[Position data for words and items]
▼
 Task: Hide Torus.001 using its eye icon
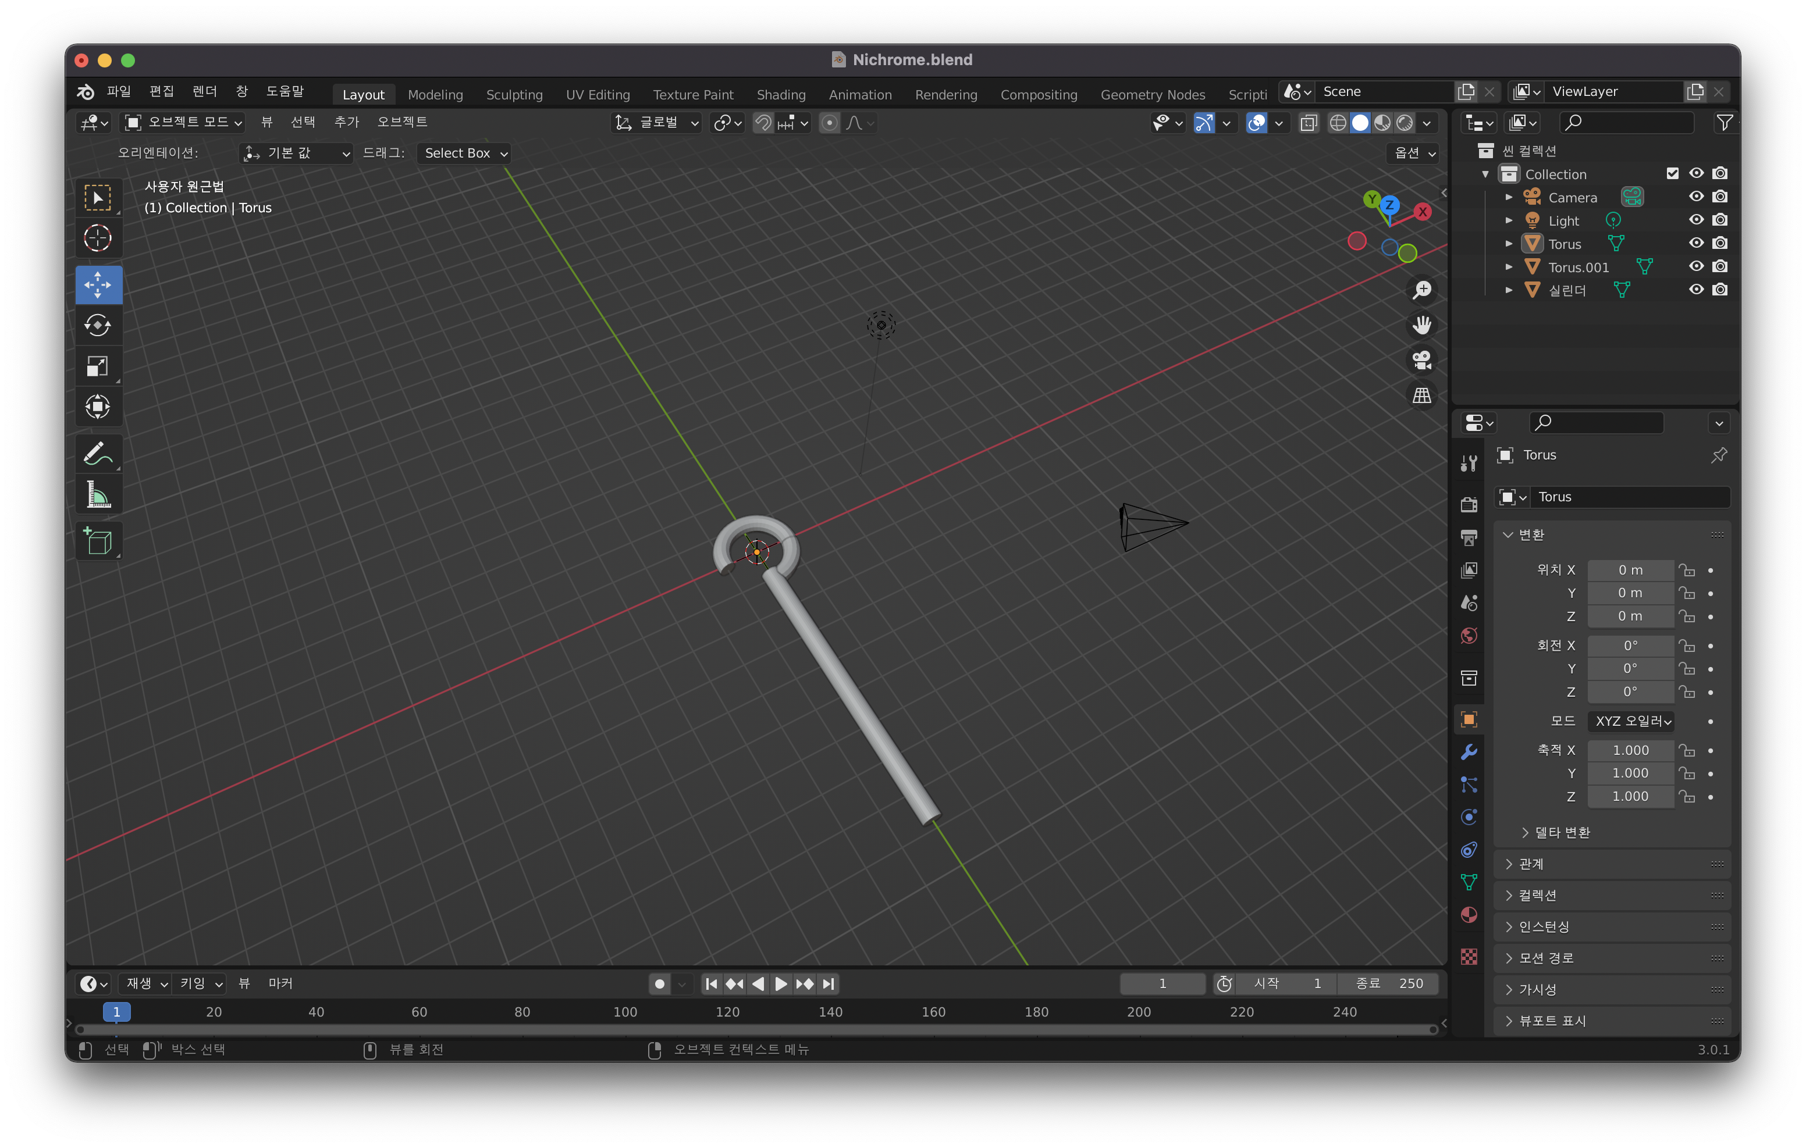(1696, 266)
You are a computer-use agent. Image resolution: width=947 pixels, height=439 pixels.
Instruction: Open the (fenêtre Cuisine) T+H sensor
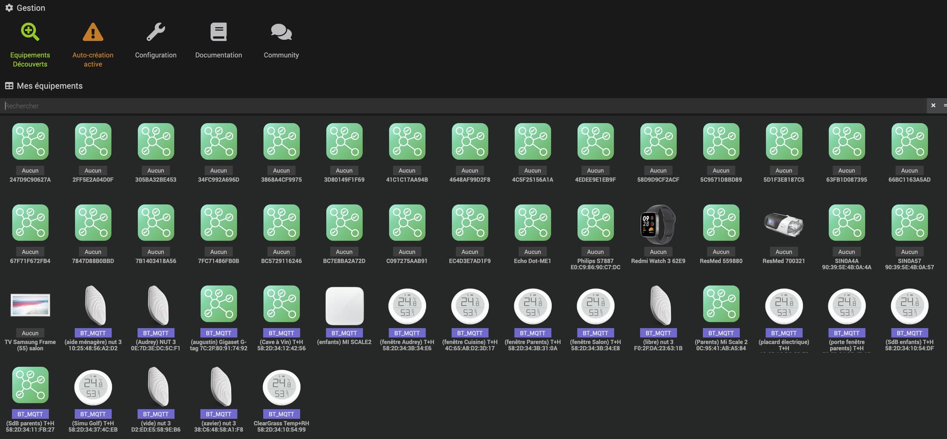click(x=470, y=306)
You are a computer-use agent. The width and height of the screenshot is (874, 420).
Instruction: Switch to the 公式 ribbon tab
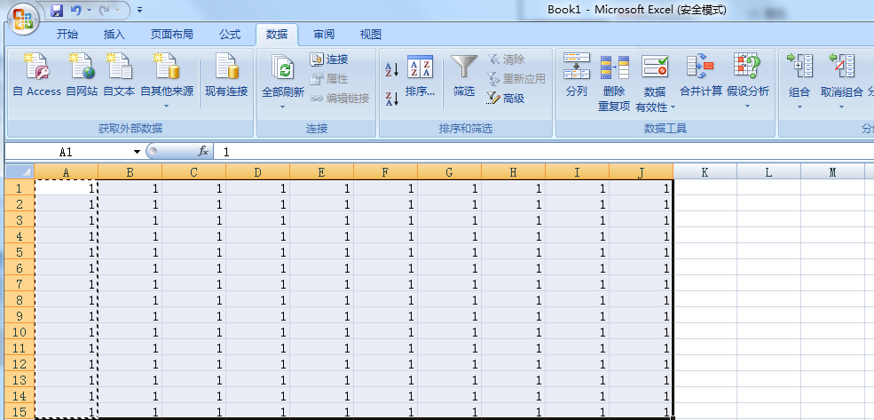(x=230, y=35)
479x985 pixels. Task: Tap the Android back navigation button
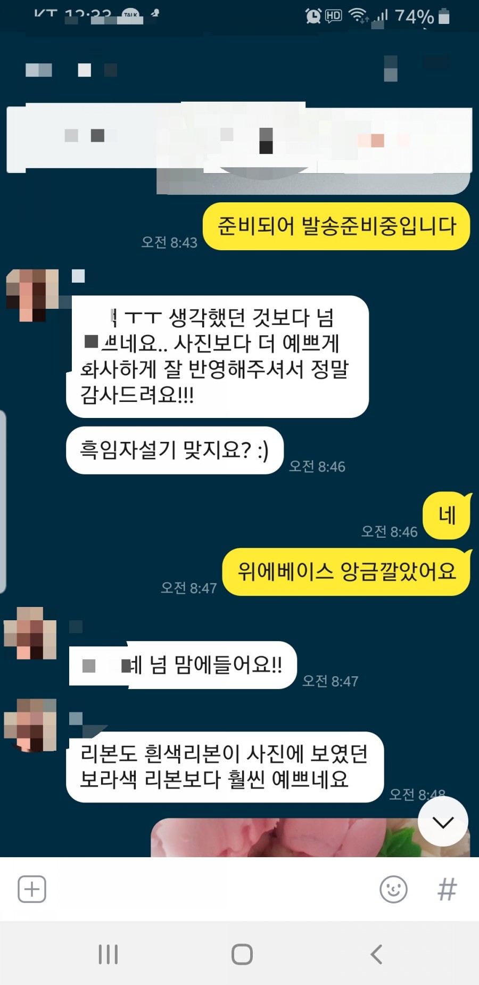pyautogui.click(x=376, y=954)
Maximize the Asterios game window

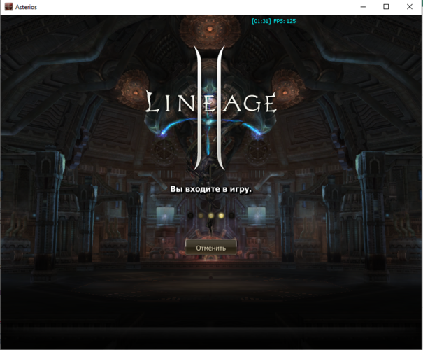point(386,7)
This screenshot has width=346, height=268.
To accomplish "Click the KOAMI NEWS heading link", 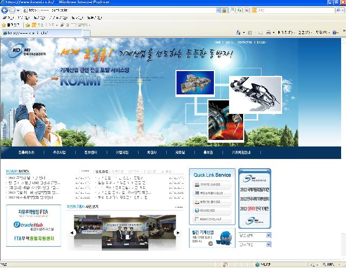I will click(x=17, y=171).
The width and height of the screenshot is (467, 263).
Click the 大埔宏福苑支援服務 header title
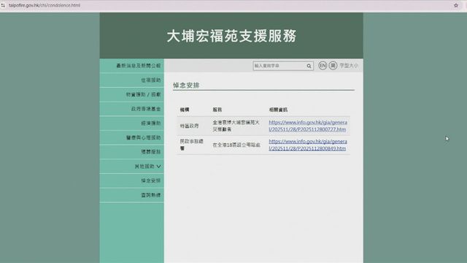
▲
Task directions:
Render the stretch of the material from its start through the line containing "click(x=470, y=306)", both ends included, as a JSON list of strings with one string per line. Leave out blank lines and the pictures.

Solution to this problem:
[
  " Task: Hide Torus.001 using its eye icon",
  "(1696, 266)",
  "You are a computer-use agent. Image resolution: width=947 pixels, height=439 pixels.",
  "Instruction: Open the (fenêtre Cuisine) T+H sensor",
  "click(x=470, y=306)"
]